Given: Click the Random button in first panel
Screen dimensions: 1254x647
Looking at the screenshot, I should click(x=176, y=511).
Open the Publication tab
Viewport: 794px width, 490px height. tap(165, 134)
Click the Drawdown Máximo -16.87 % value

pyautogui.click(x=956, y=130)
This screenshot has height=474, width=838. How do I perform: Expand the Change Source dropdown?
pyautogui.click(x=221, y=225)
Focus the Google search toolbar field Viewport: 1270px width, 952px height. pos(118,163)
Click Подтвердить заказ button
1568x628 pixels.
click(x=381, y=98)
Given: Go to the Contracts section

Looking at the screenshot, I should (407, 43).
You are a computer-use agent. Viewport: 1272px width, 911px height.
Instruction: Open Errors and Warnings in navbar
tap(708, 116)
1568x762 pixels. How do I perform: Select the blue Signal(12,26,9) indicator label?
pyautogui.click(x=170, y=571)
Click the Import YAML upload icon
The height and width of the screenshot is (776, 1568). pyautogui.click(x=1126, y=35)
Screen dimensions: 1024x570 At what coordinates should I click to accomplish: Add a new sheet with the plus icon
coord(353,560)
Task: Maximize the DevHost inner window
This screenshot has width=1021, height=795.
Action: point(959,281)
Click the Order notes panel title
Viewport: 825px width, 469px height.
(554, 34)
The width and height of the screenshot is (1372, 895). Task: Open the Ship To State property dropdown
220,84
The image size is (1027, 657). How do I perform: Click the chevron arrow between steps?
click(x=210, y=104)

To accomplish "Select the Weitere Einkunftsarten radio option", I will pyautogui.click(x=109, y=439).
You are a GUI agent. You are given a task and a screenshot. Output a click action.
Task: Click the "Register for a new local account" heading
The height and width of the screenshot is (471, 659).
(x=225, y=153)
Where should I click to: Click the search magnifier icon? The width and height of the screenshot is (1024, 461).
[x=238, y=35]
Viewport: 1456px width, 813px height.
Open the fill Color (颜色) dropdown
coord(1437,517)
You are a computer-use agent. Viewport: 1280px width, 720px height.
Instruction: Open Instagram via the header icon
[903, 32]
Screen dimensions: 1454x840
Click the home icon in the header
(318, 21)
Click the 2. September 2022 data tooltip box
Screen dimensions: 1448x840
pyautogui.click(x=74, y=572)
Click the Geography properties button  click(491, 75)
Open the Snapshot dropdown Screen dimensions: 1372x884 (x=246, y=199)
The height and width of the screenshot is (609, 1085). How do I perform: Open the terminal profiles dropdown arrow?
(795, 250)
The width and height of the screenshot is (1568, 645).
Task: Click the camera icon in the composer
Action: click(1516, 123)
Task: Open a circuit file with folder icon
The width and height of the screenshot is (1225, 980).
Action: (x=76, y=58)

==============================

요구 사항 :: 위 목록을 처음부터 끝까지 한 줄도 빠뜨리거나 고치지 않고 똑같이 다시 적어 줄 수 있나요?

작업 결과 ::
Given: Click the Random button in first panel
Screen dimensions: 1254x647
Looking at the screenshot, I should click(x=176, y=511).
Open the Publication tab
Viewport: 794px width, 490px height. tap(165, 134)
Click the Drawdown Máximo -16.87 % value

pyautogui.click(x=956, y=130)
This screenshot has height=474, width=838. How do I perform: Expand the Change Source dropdown?
pyautogui.click(x=221, y=225)
Focus the Google search toolbar field Viewport: 1270px width, 952px height. pos(118,163)
Click Подтвердить заказ button
1568x628 pixels.
click(x=381, y=98)
Given: Go to the Contracts section

Looking at the screenshot, I should (407, 43).
You are a computer-use agent. Viewport: 1272px width, 911px height.
Instruction: Open Errors and Warnings in navbar
tap(708, 116)
1568x762 pixels. How do I perform: Select the blue Signal(12,26,9) indicator label?
pyautogui.click(x=170, y=571)
Click the Import YAML upload icon
The height and width of the screenshot is (776, 1568). pyautogui.click(x=1126, y=35)
Screen dimensions: 1024x570 At what coordinates should I click to accomplish: Add a new sheet with the plus icon
coord(353,560)
Task: Maximize the DevHost inner window
This screenshot has width=1021, height=795.
Action: point(959,281)
Click the Order notes panel title
Viewport: 825px width, 469px height.
(554, 34)
The width and height of the screenshot is (1372, 895). Task: Open the Ship To State property dropdown
220,84
The image size is (1027, 657). How do I perform: Click the chevron arrow between steps?
click(x=210, y=104)

To accomplish "Select the Weitere Einkunftsarten radio option", I will pyautogui.click(x=109, y=439).
You are a GUI agent. You are given a task and a screenshot. Output a click action.
Task: Click the "Register for a new local account" heading
The height and width of the screenshot is (471, 659).
(x=225, y=153)
Where should I click to: Click the search magnifier icon? The width and height of the screenshot is (1024, 461).
[x=238, y=35]
Viewport: 1456px width, 813px height.
Open the fill Color (颜色) dropdown
coord(1437,517)
You are a computer-use agent. Viewport: 1280px width, 720px height.
Instruction: Open Instagram via the header icon
[903, 32]
Screen dimensions: 1454x840
Click the home icon in the header
(318, 21)
Click the 2. September 2022 data tooltip box
Screen dimensions: 1448x840
pyautogui.click(x=74, y=572)
Click the Geography properties button  click(491, 75)
Open the Snapshot dropdown Screen dimensions: 1372x884 (x=246, y=199)
The height and width of the screenshot is (609, 1085). How do I perform: Open the terminal profiles dropdown arrow?
(795, 250)
The width and height of the screenshot is (1568, 645).
Task: Click the camera icon in the composer
Action: click(1516, 123)
Task: Open a circuit file with folder icon
The width and height of the screenshot is (1225, 980).
Action: (x=76, y=58)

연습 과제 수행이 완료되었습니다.